Source document →

--*--

Deploying Dagster using Docker Compose
This guide provides instructions for deploying Dagster using Docker Compose. This is useful when you want to, for example, deploy Dagster on an AWS EC2 host. A typical Dagster Docker deployment includes a several long-running containers: one for the webserver, one for the daemon, and one for each code location. It also typically executes each run in its own container.
The full example is available on GitHub.
Prerequisites
- Familiarity with Docker and Docker Compose
- Familiarity with
dagster.yaml
instance configuration - Familiarity with
workspace.yaml
code location configuration
Define a Docker image for the Dagster webserver and daemon
The Dagster webserver and daemon are the two host processes in a Dagster deployment. They typically each run in their own container, using the same Docker image. This image contains Dagster packages and configuration, but no user code.
To build this Docker image, use a Dockerfile like the following, with a name like Dockerfile_dagster
:
FROM python:3.10-slim
RUN pip install \
dagster \
dagster-graphql \
dagster-webserver \
dagster-postgres \
dagster-docker
# Set $DAGSTER_HOME and copy dagster.yaml and workspace.yaml there
ENV DAGSTER_HOME=/opt/dagster/dagster_home/
RUN mkdir -p $DAGSTER_HOME
COPY dagster.yaml workspace.yaml $DAGSTER_HOME
WORKDIR $DAGSTER_HOME
Additionally, the following files should be in the same directory as the Docker file:
- A
workspace.yaml
to tell the webserver and daemon the location of the code servers - A
dagster.yaml
to configure the Dagster instance
Define a Docker image for each code location
Each code location typically has its own Docker image, and that image is also used for runs launched for that code location.
To build a Docker image for a code location, use a Dockerfile like the following, with a name like Dockerfile_code_location_1
:
FROM python:3.10-slim
RUN pip install \
dagster \
dagster-postgres \
dagster-docker
# Add code location code
WORKDIR /opt/dagster/app
COPY directory/with/your/code/ /opt/dagster/app
# Run dagster code server on port 4000
EXPOSE 4000
# CMD allows this to be overridden from run launchers or executors to execute runs and steps
CMD ["dagster", "code-server", "start", "-h", "0.0.0.0", "-p", "4000", "-f", "definitions.py"]
Write a Docker Compose file
The following docker-compose.yaml
defines how to run the webserver container, daemon container, code location containers, and database container:
version: "3.7"

--*--

Prompt 1 → Format the records below as a numbered list, skipping blank lines and leaving out the pictures.
The guide and the records are unrelated to each other.

--*--

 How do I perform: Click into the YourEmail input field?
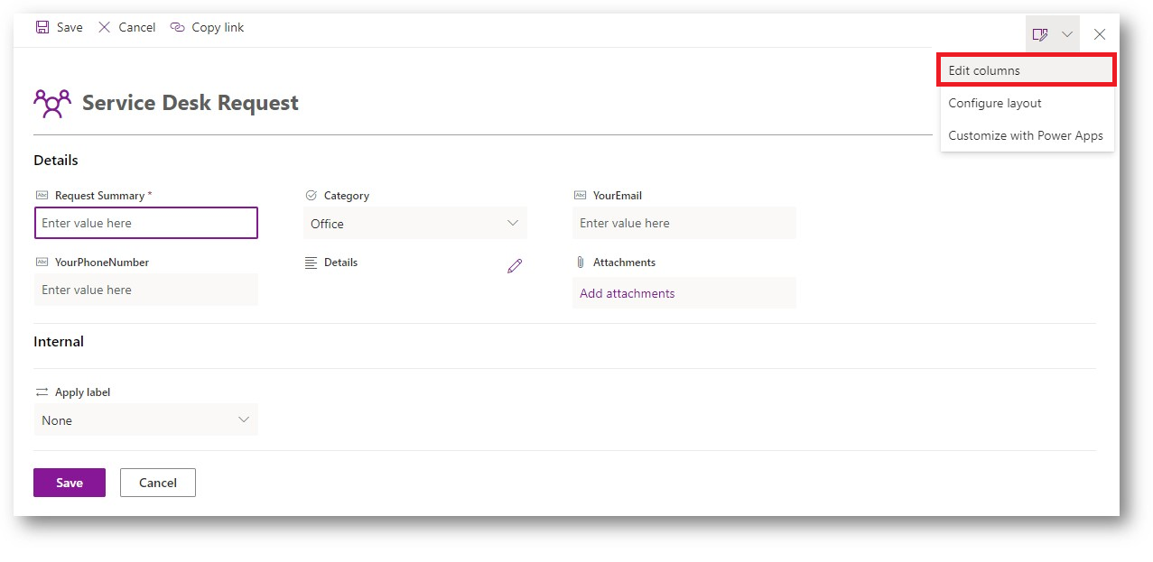click(x=683, y=223)
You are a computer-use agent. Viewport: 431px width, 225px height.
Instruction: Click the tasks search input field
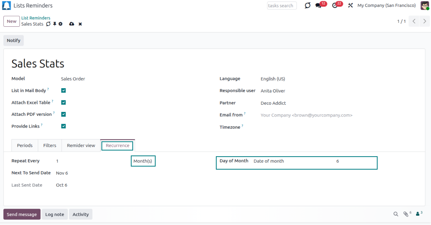[x=281, y=6]
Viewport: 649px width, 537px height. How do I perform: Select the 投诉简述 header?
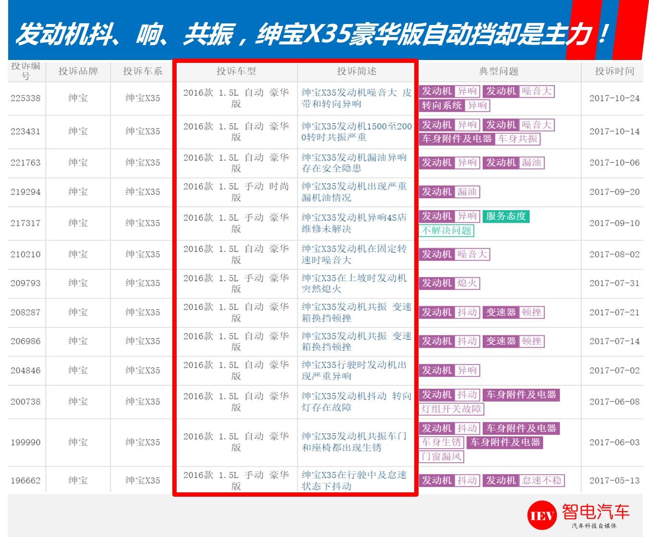click(x=358, y=72)
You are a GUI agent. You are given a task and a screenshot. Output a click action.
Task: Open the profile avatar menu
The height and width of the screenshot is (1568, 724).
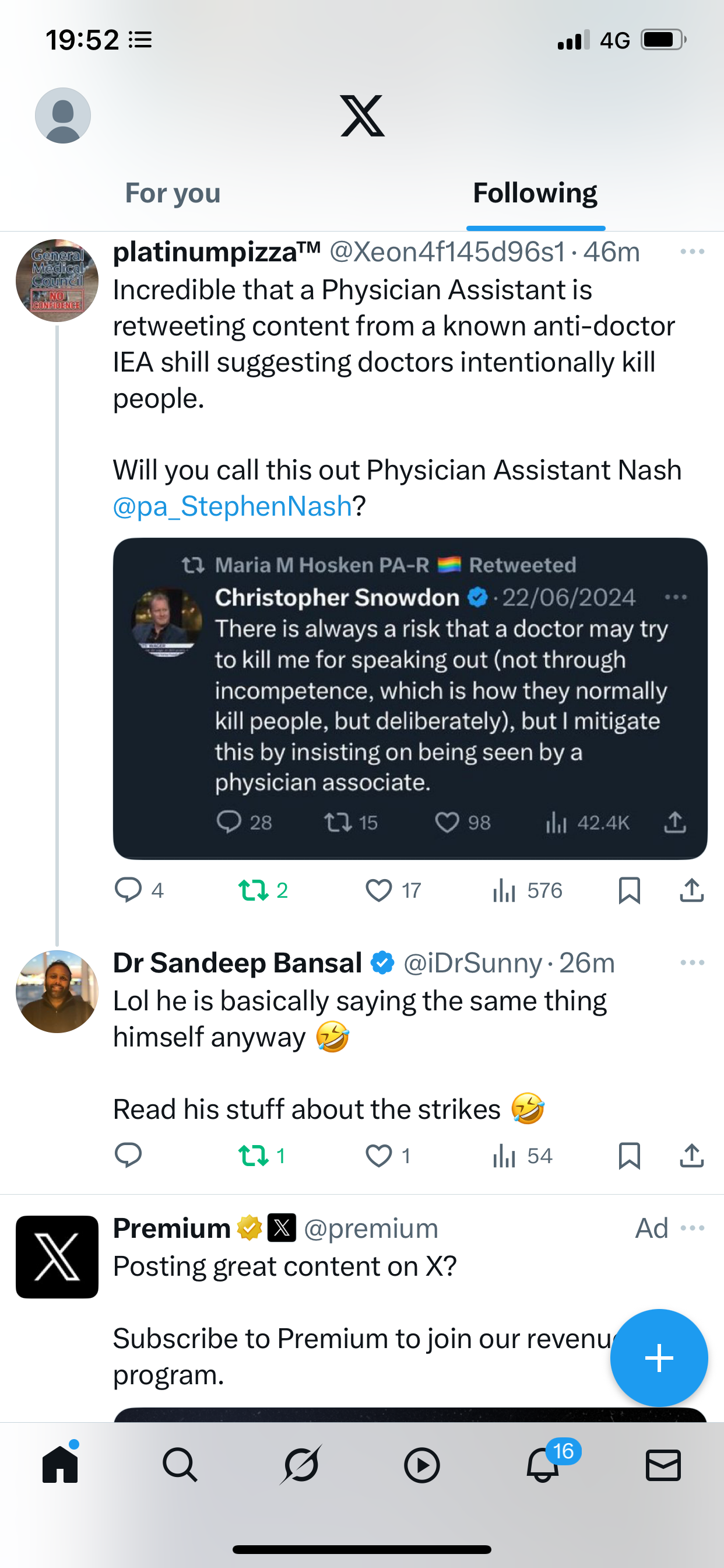[63, 116]
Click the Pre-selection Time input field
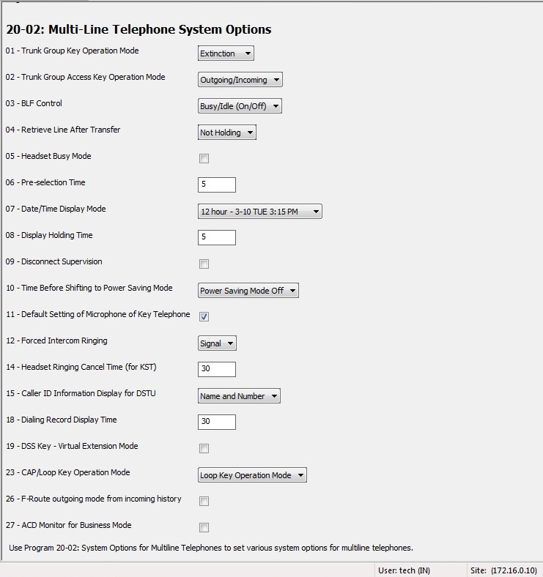 (217, 185)
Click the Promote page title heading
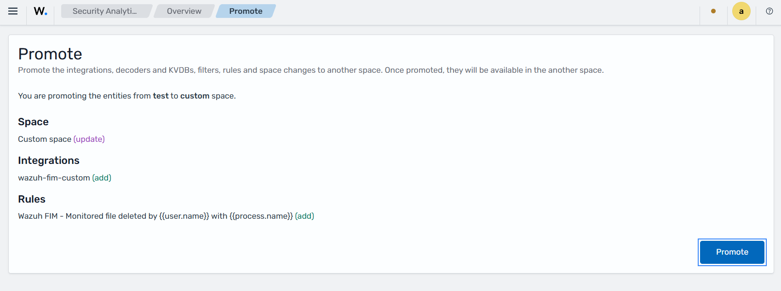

--*--

Prompt 2 → Please pull out the passage of the Dagster guide from "The full example" to "no user code.", word for word.

Solution 1 →
1.  How do I perform: Click into the YourEmail input field?
2. click(x=683, y=223)
3. You are a computer-use agent. Viewport: 431px width, 225px height.
4. Instruction: Click the tasks search input field
5. [x=281, y=6]
6. Viewport: 649px width, 537px height. How do I perform: Select the 投诉简述 header?
7. click(x=358, y=72)
8. You are a GUI agent. You are given a task and a screenshot. Output a click action.
9. Task: Open the profile avatar menu
10. The height and width of the screenshot is (1568, 724).
11. [63, 116]
12. Click the Pre-selection Time input field
13.  (217, 185)
14. Click the Promote page title heading

Solution 2 →
The full example is available on GitHub.
Prerequisites
- Familiarity with Docker and Docker Compose
- Familiarity with
dagster.yaml
instance configuration - Familiarity with
workspace.yaml
code location configuration
Define a Docker image for the Dagster webserver and daemon
The Dagster webserver and daemon are the two host processes in a Dagster deployment. They typically each run in their own container, using the same Docker image. This image contains Dagster packages and configuration, but no user code.